EXERCISE DETAILS
Copy out the listing that follows, exact in every word, and skip the images.

RECORDS FOR THIS EXERCISE
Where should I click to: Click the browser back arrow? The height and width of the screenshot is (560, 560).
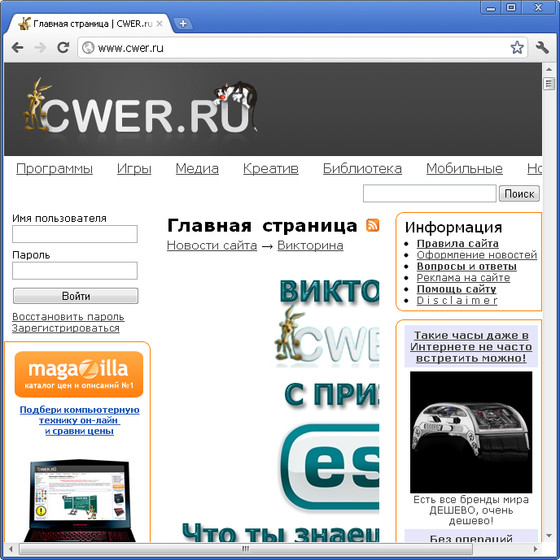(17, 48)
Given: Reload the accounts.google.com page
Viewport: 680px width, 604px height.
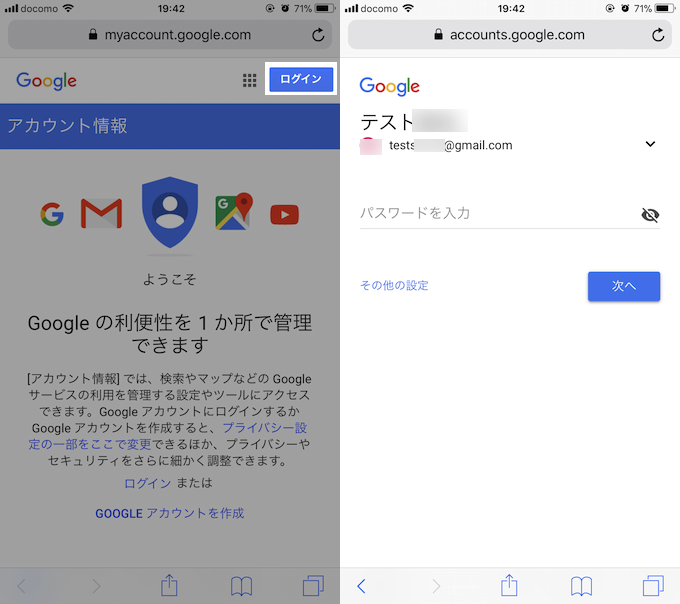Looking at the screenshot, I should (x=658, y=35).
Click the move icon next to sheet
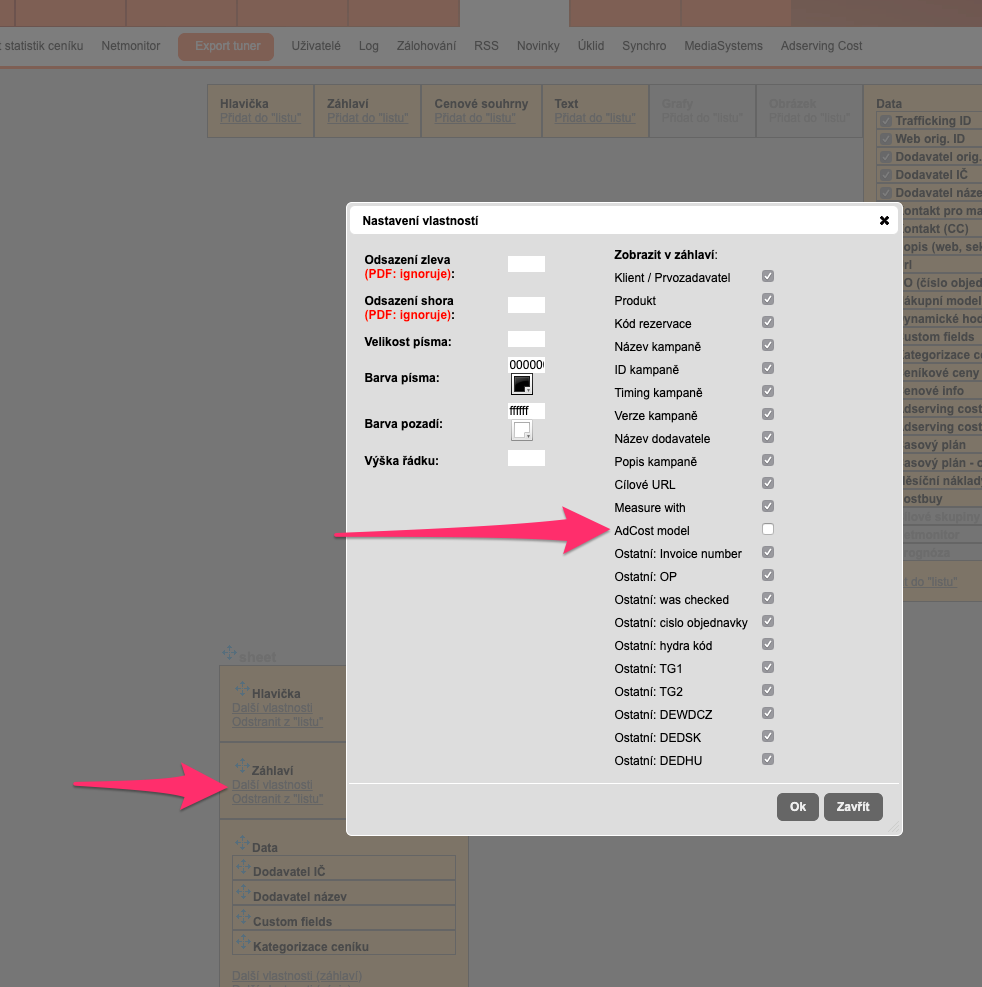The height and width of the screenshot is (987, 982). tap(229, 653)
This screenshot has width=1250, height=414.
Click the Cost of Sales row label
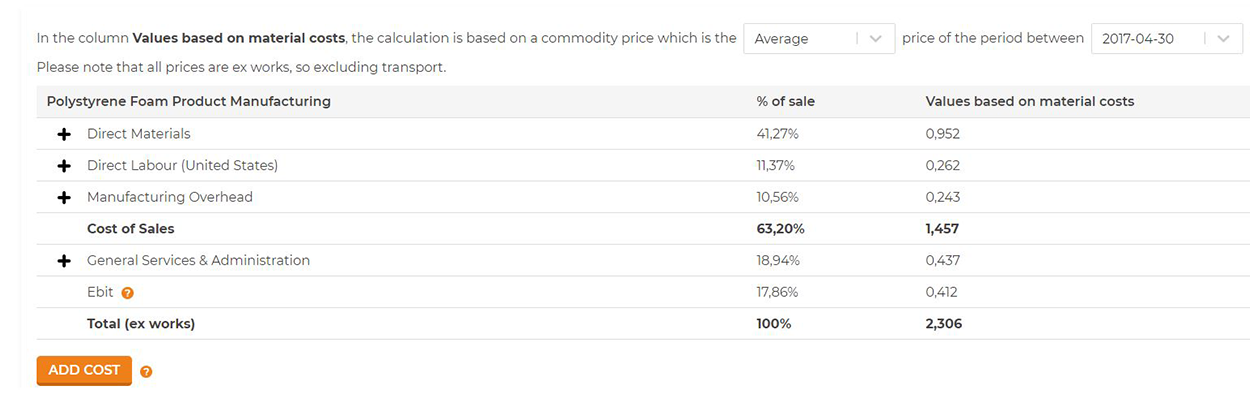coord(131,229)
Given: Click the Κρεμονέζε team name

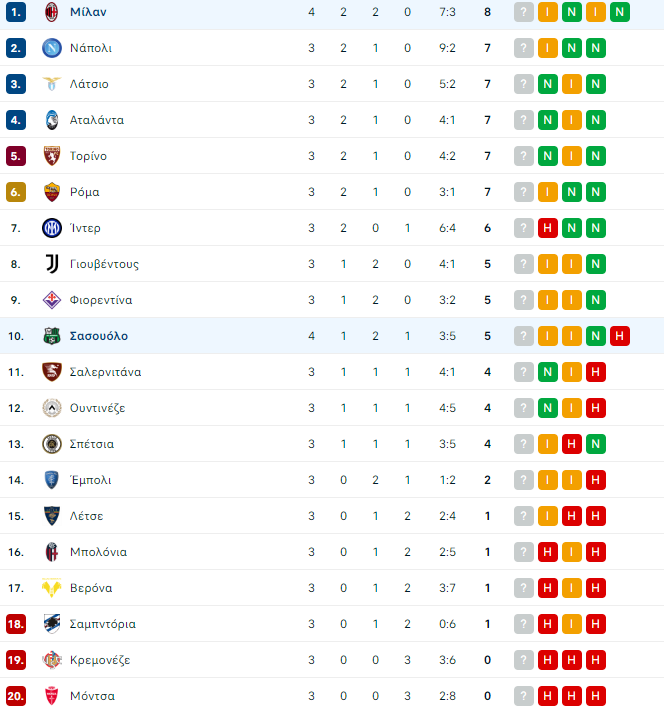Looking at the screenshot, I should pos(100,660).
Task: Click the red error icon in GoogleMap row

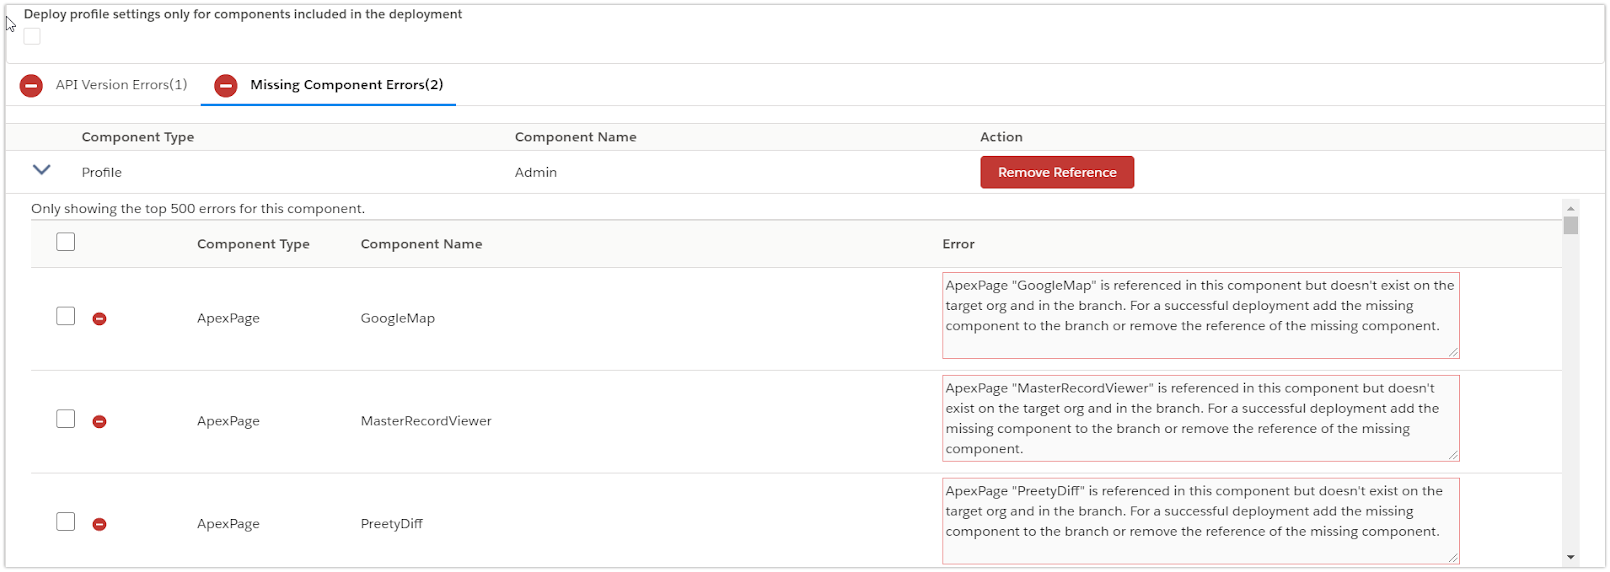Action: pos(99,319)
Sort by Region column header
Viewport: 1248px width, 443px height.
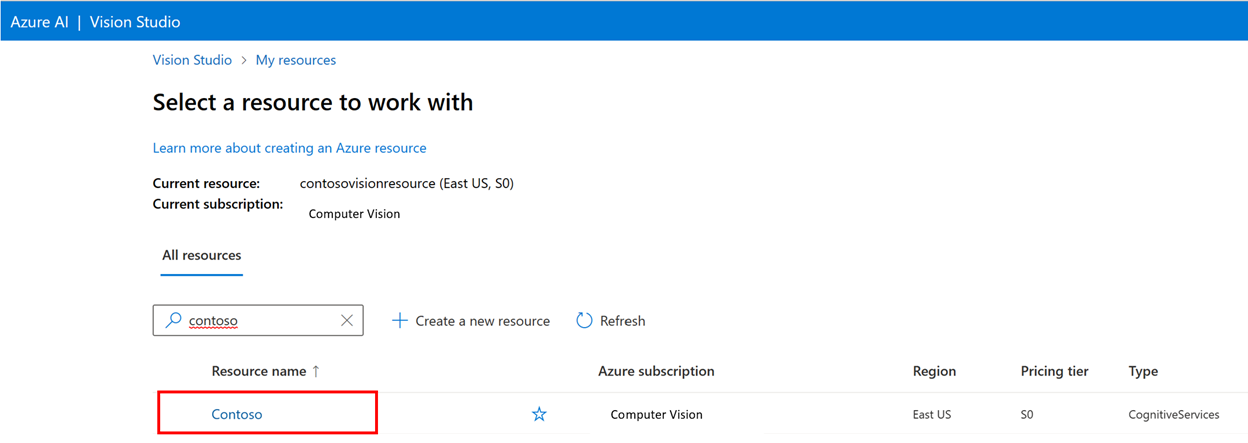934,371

RESULT OF THIS EXERCISE
Where should I click to: Click the browser back arrow? The height and width of the screenshot is (560, 560).
(17, 48)
Given: Reload the accounts.google.com page
Viewport: 680px width, 604px height.
Looking at the screenshot, I should (x=658, y=35).
Click the move icon next to sheet
The height and width of the screenshot is (987, 982). tap(229, 653)
This screenshot has width=1250, height=414.
Click the Cost of Sales row label
coord(131,229)
Given: Click the Κρεμονέζε team name

Looking at the screenshot, I should pos(100,660).
Task: Click the red error icon in GoogleMap row

Action: pos(99,319)
Sort by Region column header
Viewport: 1248px width, 443px height.
934,371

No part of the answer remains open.